**RECORDS TO USE:**
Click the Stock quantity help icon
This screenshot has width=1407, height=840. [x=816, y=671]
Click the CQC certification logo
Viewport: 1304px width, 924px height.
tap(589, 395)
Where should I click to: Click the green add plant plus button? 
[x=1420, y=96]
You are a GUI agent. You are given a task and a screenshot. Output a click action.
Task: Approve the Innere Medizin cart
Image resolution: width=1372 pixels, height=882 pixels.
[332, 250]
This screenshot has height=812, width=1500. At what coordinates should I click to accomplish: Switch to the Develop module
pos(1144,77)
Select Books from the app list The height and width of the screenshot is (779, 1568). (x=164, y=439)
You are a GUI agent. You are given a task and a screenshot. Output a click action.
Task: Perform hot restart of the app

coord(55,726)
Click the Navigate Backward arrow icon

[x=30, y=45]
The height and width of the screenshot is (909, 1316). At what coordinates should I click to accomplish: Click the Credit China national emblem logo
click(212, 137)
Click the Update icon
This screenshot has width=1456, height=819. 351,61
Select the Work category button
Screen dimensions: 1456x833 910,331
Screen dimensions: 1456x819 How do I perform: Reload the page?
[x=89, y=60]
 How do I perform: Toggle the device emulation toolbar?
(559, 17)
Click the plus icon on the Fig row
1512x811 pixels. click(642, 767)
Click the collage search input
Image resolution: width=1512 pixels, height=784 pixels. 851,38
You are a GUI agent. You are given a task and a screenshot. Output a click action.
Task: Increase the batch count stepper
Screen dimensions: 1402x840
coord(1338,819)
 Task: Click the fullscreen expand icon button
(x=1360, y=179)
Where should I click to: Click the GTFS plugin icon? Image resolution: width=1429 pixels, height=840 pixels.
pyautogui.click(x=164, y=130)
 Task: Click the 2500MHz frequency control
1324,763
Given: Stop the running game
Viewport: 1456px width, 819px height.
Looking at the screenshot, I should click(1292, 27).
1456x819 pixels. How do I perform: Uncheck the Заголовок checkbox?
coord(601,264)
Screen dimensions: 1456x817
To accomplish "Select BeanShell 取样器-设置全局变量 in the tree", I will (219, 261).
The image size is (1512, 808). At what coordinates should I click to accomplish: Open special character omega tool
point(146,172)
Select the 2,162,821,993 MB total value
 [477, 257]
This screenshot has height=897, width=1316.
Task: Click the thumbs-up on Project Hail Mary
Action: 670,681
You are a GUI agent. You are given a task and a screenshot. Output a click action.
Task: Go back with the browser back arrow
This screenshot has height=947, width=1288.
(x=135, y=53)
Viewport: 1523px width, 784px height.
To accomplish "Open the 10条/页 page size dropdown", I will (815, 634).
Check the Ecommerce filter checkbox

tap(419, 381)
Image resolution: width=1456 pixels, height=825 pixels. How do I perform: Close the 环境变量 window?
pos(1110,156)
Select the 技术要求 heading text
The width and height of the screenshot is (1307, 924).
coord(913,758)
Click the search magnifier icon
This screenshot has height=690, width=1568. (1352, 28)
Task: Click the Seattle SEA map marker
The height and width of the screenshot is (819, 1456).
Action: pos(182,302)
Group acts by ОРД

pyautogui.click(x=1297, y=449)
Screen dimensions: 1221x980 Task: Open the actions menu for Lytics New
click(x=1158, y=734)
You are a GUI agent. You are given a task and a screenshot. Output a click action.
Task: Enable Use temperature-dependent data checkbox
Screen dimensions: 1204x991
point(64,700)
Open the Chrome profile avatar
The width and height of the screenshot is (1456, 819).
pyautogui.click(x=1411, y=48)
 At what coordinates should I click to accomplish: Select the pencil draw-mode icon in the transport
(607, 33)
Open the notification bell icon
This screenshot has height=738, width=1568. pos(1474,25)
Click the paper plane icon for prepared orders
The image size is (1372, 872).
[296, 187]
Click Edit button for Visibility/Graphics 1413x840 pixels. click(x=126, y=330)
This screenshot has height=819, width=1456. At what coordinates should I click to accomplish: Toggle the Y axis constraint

**WORK REQUIRED:** Pick each line holding the word "will" out of the data and copy it.

**ANSWER TO THE PROBLEM:**
To accomplish "Select BeanShell 取样器-设置全局变量 in the tree", I will (219, 261).
To accomplish "Open the 10条/页 page size dropdown", I will (815, 634).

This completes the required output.